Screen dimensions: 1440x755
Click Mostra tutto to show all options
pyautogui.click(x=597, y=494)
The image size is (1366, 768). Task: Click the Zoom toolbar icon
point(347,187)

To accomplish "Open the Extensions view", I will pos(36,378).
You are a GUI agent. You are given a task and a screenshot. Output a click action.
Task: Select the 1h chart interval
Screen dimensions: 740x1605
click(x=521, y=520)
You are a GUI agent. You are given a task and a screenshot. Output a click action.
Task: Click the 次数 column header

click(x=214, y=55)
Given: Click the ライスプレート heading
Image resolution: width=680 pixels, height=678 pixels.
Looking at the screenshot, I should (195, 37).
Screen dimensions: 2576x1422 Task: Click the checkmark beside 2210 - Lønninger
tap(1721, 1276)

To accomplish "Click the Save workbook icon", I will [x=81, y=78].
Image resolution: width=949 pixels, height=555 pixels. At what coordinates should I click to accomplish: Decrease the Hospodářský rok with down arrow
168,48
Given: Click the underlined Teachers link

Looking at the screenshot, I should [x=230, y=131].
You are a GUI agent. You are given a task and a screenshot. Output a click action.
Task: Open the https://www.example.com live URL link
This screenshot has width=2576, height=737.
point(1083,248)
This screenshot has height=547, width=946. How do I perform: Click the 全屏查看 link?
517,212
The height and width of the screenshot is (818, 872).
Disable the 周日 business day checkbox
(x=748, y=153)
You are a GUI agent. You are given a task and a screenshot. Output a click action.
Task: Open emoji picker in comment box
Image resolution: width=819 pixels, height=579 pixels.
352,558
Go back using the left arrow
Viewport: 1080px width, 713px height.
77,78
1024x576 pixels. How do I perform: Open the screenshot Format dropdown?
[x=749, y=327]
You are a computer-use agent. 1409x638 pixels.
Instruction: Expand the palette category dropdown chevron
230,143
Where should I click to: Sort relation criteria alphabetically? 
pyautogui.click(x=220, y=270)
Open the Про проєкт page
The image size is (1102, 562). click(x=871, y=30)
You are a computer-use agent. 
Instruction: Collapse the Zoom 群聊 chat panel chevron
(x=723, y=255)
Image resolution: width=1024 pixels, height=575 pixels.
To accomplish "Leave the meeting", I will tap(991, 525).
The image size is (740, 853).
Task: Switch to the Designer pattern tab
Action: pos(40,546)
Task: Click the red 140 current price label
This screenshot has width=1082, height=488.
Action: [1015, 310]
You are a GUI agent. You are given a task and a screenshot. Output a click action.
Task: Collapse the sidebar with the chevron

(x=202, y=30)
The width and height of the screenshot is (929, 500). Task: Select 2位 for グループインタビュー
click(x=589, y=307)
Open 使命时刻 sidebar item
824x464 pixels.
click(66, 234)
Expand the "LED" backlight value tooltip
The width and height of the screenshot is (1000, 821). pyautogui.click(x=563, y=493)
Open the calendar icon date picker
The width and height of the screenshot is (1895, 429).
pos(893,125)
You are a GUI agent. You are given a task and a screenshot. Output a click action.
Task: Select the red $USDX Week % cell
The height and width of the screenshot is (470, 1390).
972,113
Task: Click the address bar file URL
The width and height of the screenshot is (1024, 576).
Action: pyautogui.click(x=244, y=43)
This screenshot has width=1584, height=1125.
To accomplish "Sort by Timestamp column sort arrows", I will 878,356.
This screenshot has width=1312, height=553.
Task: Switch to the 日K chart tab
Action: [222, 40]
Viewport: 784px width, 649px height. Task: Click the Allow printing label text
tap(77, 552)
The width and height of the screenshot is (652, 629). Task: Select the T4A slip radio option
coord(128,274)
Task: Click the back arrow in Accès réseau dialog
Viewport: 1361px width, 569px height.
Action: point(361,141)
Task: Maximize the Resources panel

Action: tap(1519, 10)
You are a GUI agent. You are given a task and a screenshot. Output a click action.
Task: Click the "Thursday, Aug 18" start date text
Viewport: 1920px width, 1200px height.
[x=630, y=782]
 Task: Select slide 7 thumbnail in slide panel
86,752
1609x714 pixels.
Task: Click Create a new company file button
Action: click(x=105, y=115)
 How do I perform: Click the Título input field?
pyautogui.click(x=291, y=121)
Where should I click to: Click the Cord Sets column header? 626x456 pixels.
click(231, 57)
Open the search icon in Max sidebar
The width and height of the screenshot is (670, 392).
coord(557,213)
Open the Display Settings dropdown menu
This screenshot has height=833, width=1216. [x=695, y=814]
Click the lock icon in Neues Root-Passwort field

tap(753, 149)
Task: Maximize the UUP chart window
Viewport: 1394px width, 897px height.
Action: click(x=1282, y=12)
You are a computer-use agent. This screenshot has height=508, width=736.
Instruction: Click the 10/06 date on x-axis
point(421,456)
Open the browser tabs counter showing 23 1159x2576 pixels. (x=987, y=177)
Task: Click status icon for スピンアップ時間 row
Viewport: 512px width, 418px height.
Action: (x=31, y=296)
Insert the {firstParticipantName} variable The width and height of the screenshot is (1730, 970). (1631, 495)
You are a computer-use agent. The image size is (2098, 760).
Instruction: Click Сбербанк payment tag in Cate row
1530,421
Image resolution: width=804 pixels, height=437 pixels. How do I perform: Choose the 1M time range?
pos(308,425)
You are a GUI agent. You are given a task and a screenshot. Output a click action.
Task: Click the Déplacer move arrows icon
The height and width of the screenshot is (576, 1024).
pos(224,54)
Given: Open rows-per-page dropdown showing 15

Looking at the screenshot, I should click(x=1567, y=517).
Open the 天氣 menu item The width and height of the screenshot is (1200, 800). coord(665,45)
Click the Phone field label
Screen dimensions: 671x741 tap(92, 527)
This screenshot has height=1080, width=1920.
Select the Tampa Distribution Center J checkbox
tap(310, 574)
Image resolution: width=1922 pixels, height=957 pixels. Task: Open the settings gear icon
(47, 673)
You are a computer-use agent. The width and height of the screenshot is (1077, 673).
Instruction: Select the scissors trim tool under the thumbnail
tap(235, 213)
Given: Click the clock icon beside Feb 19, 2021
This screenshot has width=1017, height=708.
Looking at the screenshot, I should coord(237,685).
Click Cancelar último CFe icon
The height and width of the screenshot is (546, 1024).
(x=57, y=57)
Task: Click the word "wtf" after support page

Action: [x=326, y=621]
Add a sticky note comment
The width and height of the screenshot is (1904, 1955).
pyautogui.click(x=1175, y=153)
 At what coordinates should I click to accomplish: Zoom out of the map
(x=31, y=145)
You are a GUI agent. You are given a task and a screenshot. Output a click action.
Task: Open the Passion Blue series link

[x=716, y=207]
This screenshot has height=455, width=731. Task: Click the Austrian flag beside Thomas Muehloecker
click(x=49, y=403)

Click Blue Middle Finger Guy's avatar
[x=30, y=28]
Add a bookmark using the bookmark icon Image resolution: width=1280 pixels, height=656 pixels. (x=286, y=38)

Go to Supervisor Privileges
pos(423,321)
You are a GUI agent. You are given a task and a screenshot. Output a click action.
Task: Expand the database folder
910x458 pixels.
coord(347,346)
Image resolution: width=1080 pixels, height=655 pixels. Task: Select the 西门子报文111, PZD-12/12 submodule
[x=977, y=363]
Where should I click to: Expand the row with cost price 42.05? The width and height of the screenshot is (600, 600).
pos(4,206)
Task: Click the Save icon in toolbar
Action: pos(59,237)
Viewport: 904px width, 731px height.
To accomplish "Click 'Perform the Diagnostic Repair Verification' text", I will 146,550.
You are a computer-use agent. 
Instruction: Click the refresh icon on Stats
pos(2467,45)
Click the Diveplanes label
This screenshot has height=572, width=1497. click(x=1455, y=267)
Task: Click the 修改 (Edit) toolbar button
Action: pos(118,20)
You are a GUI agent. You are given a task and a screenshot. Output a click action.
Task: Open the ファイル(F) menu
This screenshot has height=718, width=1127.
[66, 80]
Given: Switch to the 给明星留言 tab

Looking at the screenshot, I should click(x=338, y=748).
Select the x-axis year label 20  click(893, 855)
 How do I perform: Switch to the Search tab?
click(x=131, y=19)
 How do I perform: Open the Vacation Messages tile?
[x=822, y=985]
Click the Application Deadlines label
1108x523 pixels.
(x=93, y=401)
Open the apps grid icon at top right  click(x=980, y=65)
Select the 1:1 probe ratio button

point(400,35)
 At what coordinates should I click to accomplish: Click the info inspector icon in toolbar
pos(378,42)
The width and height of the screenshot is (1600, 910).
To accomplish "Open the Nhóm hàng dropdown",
---------------
» Exercise aim: Go through the material above and return each line that holds the word "computer".

» Task response:
You are a computer-use agent. 1409x638 pixels.
You are a computer-use agent. 
You are a computer-use agent. This screenshot has height=508, width=736.
You are a computer-use agent. The image size is (2098, 760).
You are a computer-use agent. The width and height of the screenshot is (1077, 673).
You are a computer-use agent. 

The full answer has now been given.